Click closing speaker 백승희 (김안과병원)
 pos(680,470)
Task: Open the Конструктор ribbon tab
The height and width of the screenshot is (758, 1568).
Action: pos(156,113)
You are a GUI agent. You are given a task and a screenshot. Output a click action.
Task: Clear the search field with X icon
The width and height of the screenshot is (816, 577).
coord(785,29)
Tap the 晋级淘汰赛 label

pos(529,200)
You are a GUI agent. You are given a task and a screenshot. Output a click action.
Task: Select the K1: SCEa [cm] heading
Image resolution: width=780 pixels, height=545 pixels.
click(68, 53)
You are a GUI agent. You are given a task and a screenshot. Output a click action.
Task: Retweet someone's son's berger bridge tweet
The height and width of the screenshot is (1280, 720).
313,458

━━━━━━━━━━━━━━━━━━━━━━━━━━━━━━

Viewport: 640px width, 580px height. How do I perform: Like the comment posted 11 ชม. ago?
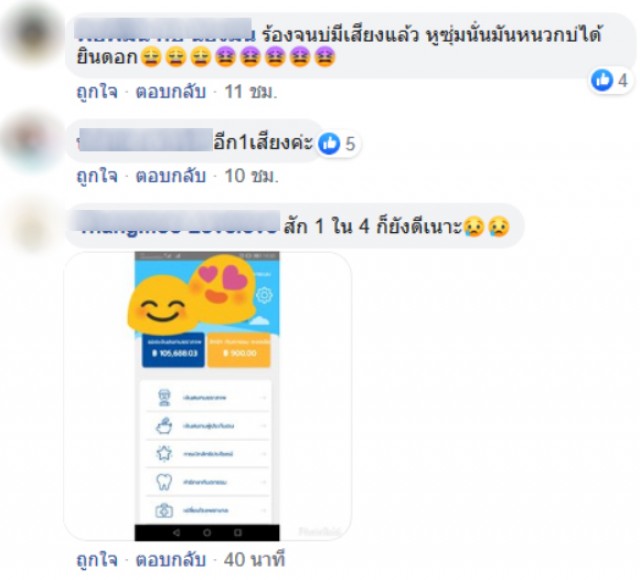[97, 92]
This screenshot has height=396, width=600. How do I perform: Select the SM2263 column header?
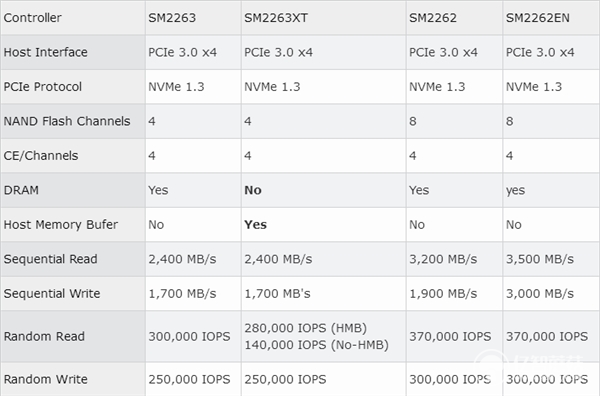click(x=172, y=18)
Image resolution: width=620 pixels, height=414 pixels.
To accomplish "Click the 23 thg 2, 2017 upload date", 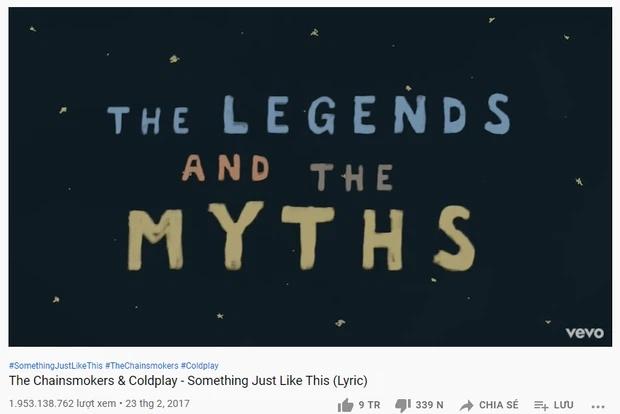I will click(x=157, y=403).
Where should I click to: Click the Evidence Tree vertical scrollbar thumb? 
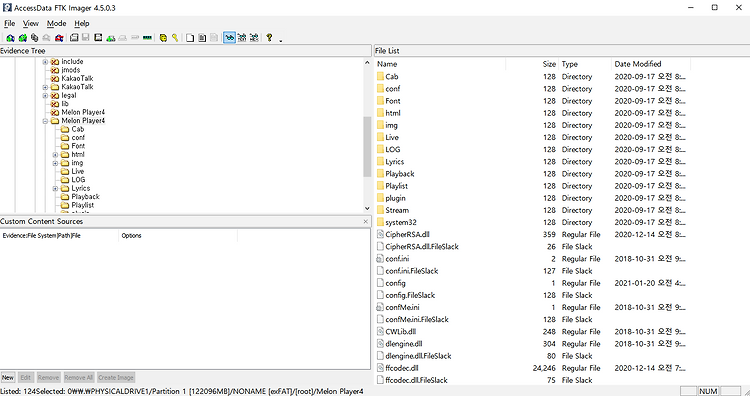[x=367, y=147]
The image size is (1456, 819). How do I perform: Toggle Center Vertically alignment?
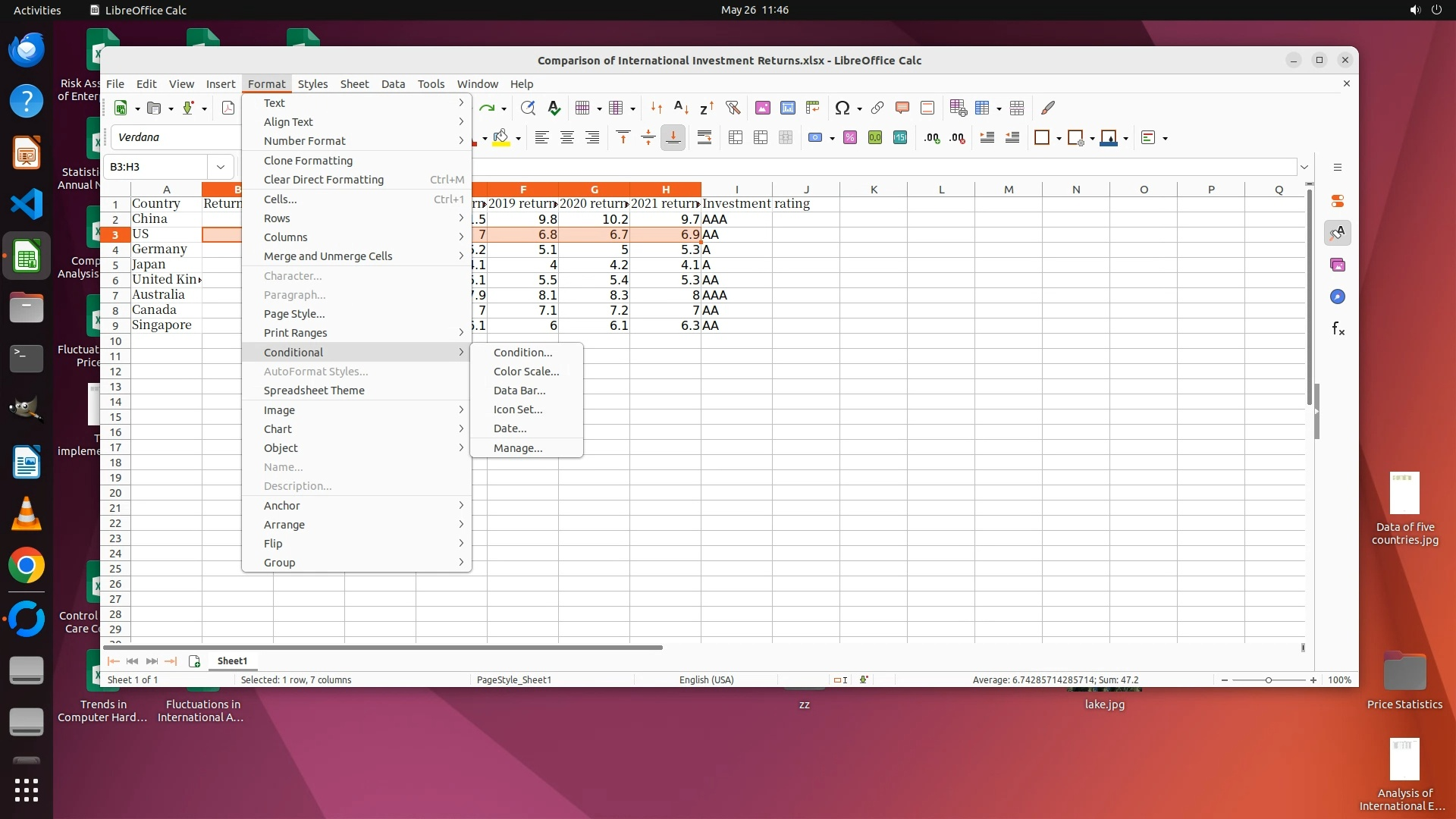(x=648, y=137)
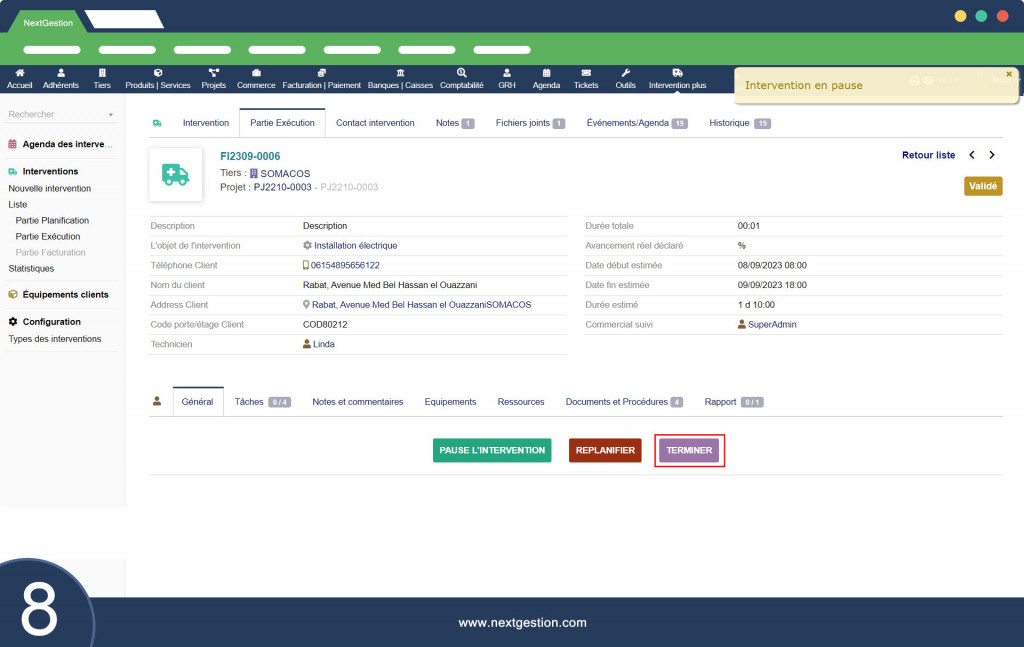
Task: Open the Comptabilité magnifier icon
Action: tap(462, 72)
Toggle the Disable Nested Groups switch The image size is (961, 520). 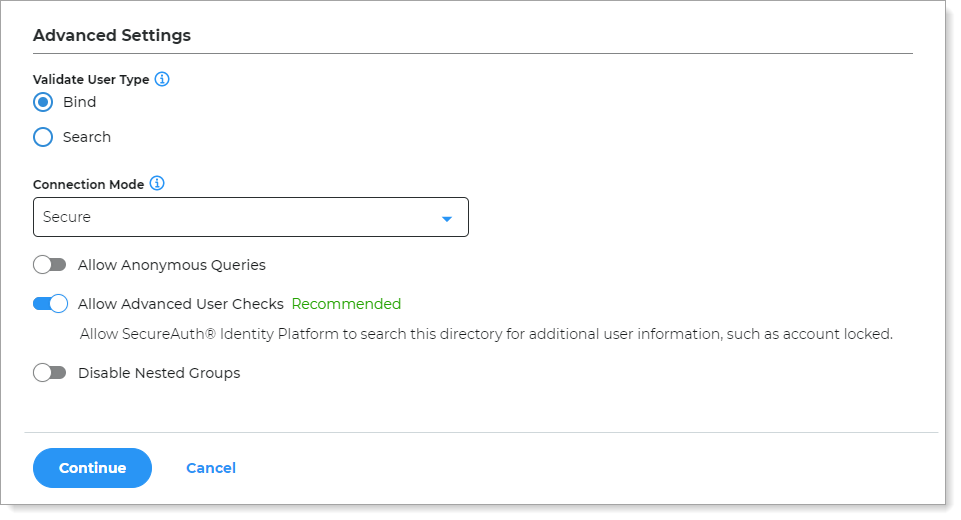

━━━━━━━━━━━━━━━━━━━━━━━━━━━━━━

_Aim_
Copy out everything from the line that contains "Click closing speaker 백승희 (김안과병원)" down to the line that contains "click(68, 53)", including both of those lines, with no changes to the records.

_Full solution_
Click closing speaker 백승희 (김안과병원)
 pos(680,470)
Task: Open the Конструктор ribbon tab
The height and width of the screenshot is (758, 1568).
Action: pos(156,113)
You are a GUI agent. You are given a task and a screenshot. Output a click action.
Task: Clear the search field with X icon
The width and height of the screenshot is (816, 577).
coord(785,29)
Tap the 晋级淘汰赛 label

pos(529,200)
You are a GUI agent. You are given a task and a screenshot. Output a click action.
Task: Select the K1: SCEa [cm] heading
Image resolution: width=780 pixels, height=545 pixels.
click(68, 53)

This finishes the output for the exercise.